__Required actions__:
1. Who are the keynote speakers named in the text on drowning bodies and cinema?
2. Resume the text on drowning bodies and cinema, starting right after its final sentence.

───── Extract provided

I am presenting a draft of the first step of my investigation on drowning bodies and cinematic experience at the Emergent Encounters in Film Theory. Intersections between Psychoanalysis and Philosophy international film studies conference, hosted by the King’s College Film Studies Deparment in London on the 21st of March.
Keynote Speakers: Steven Shaviro (Wayne State University), Vicky Lebeau (University of Sussex)
Interdisciplinary approaches to the theoretical discussion of the cinematic medium have often engaged with philosophical or psychoanalytic perspectives. While philosophy and psychoanalysis are by no means opposed schools of thought, the potential to develop new ways of understanding film remains an opportunity to be explored. In seeking out further lines of enquiry, the study of intersections between cinema/philosophy/psychoanalysis, seems most pertinent to our generation of ‘film thinking’, to invoke Daniel Frampton’s concept of the ‘film mind’, whose future still stands, to some extent, in the shadow of psychoanalysis. Recent philosophical models of thought offered by film theorists such as Frampton and D.N Rodowick embrace a new ontological grasp of the cinema, but what then are the implications of this shift for psychoanalysis? The question, therefore, remains whether philosophy and psychoanalysis are indeed irreconcilable, or if the specific philosophical turn sets up boundaries that unjustly seal off the possibility of dialogue between the two methodologies.
And what about drowning? Cinema has immediately recognized that water could visually represent the substance of human dreams and desires. Water can connect or separate conscious and onyric worlds, arousing the spectators’ actual response (lack of breath, sense of choking, menace…). I’d like to figure out if and how the representation of drowning body in contemporary cinema could be a strategy to engage a corporeal relation with the spectator’s psychic dimension, in terms of 1) depth: from the reflective and narcisist surface to the dark profundity; 2) consistency: from the transparent swimming-pool to the opaque and cloudy lake; 3) expressive forces: from the quite, though threatening, ocean to the impetuous river. Here you have a collection of snapeshots captured from “water-based” movie (What Lies Beneath, The Sphere, Jaws, Minority Report, The Hours…).

──────────
───── Data excerpts

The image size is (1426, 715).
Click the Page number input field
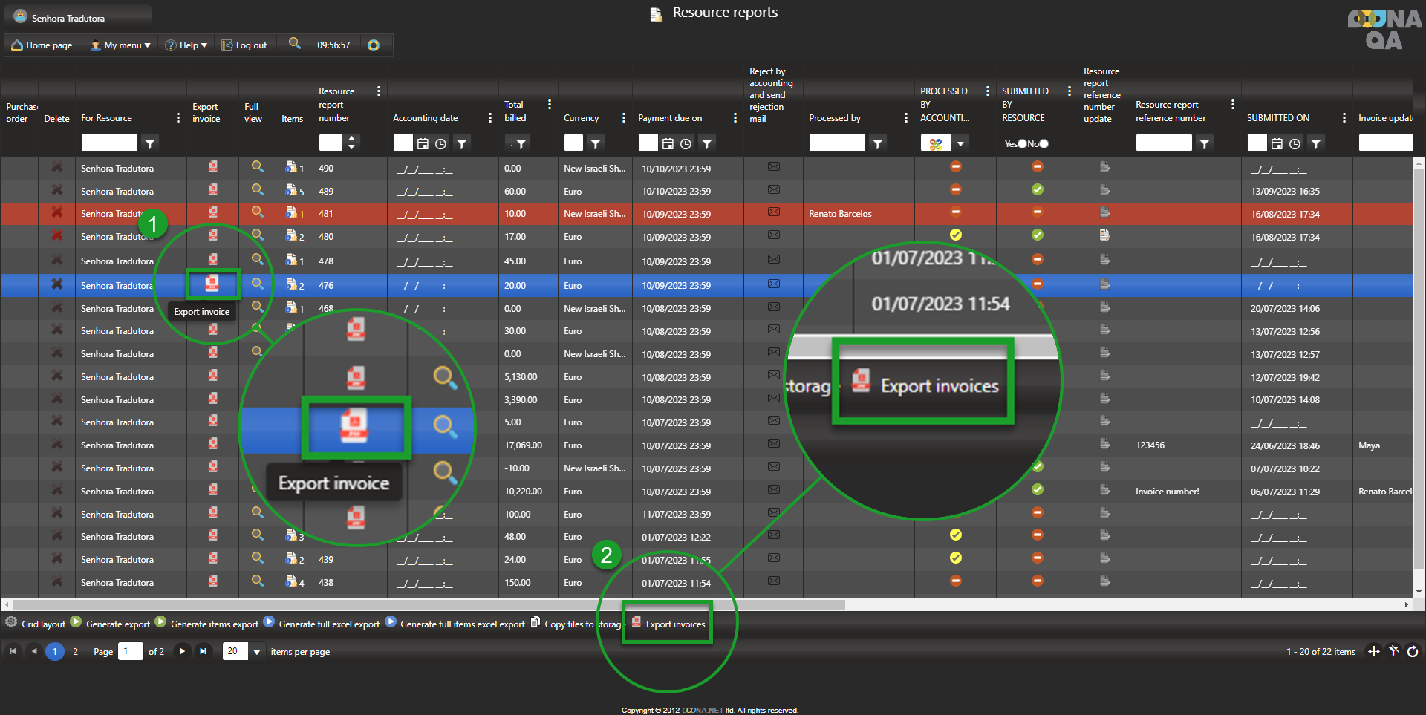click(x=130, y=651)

──────────
───── Data excerpts

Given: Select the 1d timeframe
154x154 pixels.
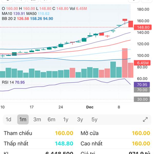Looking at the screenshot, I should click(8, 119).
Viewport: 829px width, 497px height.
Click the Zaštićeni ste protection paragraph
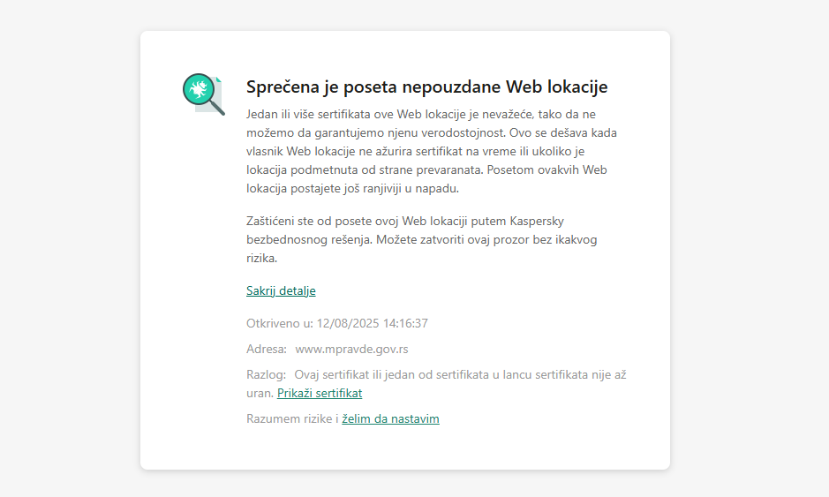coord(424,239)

──────────

__Exercise results__:
1. Steven Shaviro (Wayne State University) and Vicky Lebeau (University of Sussex).

2.
Altra “figura esperienziale” interessante: l’annegamento, il corpo sommerso… Il cinema ha da subito riconosciuto come l’acqua posso rappresentare visivamente la sostanza dei sogni e dei desideri umani. Essa connette e separa dimensione del conscio e dell’incoscio, sollecitando risposte fisiologiche nello spettatore (mancanza del respiro, senso di soffocamento minaccia…). Un passo ulteriore potrebbe essere capire se e in che modo la rappresentazione dei corpi in annegamento nel cinema contemporaneo è una strategia di “ingaggio” di una relazione corporea fra la dimensione psichica dello spettatore in termini di 1) profondità: dalla riflettente e narcisistica superficie, alla profonda oscurità; 2) consistenza: dalla trasparenza di una piscina, all’opacità delle acque torbide di un lago; 3) forza espressiva: dalle placide, per quanto minacciose, acque dell’oceano, al moto impetuoso del fiume. Ecco una piccola lista per immagini di film che mostrano corpi immersi o in annegamento (Le verità nascoste, Sfera, Lo squalo, Minority Report, The Hours…).